Kosygin and Anastas Mikoyan are the only top Kremlin leaders known to have left office voluntarily.
In Yugoslavia President Tito's left leg had to be amputated early in the year to prevent the spread of gangrene caused by circulation blockage, but Tito's health continued to deteriorate and he died at the age of 87 leaving his country without an heir apparent.
Ousted Nicaraguan dictator Anastasio Somoza died in September of 1980 in Paraguay. Killed in a hail of machine gun fire which came from two cars and a bazooka rocket fired from a nearby building.
In Japan a heart attack claimed the life of Premier Ohira ten days before the parliamentary elections, and the Italian government failed again. In October it became necessary to establish Italy's 40th government since the end of World War II.
In Poland the government also underwent changes as 17000 workers at the Lenin Shipyard in Gdansk unhappy with labor conditions and the government's interference in their unions provoked nationwide labor unrest. This was only one of the problems plaguing the communist world during 1980, as Jay Dyer reports.
Jay Dyer: As 1980 began the echoes of the Soviet invasion of Afghanistan on Christmas day 1979 was still echoing around the world. More and more Russian divisions poured through Kabul airport and to the leaders of eastern block states no less than the west, the Afghan adventure was a clear sign of the Kremlin's determination to maintain a tight grip on its slice of the world.
That warning must have been clear in the minds of Yugoslav leaders during the agonizing three months when President Tito's health declined inevitably towards death. When the end came however on May the 4th the Russians confined themselves to a bit of discreet saber-rattling on Yugoslavia's border and let the collective leadership, Tito had grooved to take over the country uneventfully.
The signal for the next and most far reaching upheaval in the communist world came from a decision of the Polish Communist leadership. Wojciech Jaruzelski arrived in Warsaw just in time for the explosion.

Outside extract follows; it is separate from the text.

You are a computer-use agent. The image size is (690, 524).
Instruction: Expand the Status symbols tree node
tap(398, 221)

Unknown Speaker: It began almost overnight after the government raised the price of meat up to 60%. Workers who were already complaining about meat shortages were hitting the pocket books, and they responded by hitting the communist government right back, with sudden one and two days strikes. The government tried to settle most of the disputes quietly with pay increases and although new walkouts kept popping up all over the map, the strategy seemed to be working. Then came August 14 and the Lenin shipyard workers, they declared the first political strike against the State and the battle was on.

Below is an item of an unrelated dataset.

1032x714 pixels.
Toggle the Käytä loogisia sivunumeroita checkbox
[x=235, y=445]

Jay Dyer: While the Polish crisis simmered on there was one more change at the very heart of the Communist world. On October 22, Soviet Premier Alexey Kosygin possibly the second most powerful Soviet leader after President Leonid Brezhnev yielded to his failing health and resigned to be replaced by Brezhnev Protégé, Nikolai Tikhonov.

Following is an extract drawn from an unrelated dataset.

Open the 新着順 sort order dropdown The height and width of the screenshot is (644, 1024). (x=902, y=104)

Back in Poland as the Solidarity Union coalition won its battle to be accepted legally without formally acknowledging the primacy of the Communist Party, the threats of another Russian invasion group. By early December, American Reconnaissance Satellite showed more than 300,000 Russian, Czech and East German troops drawn up on Poland's borders ready to move in. This is Jay Dyer reporting.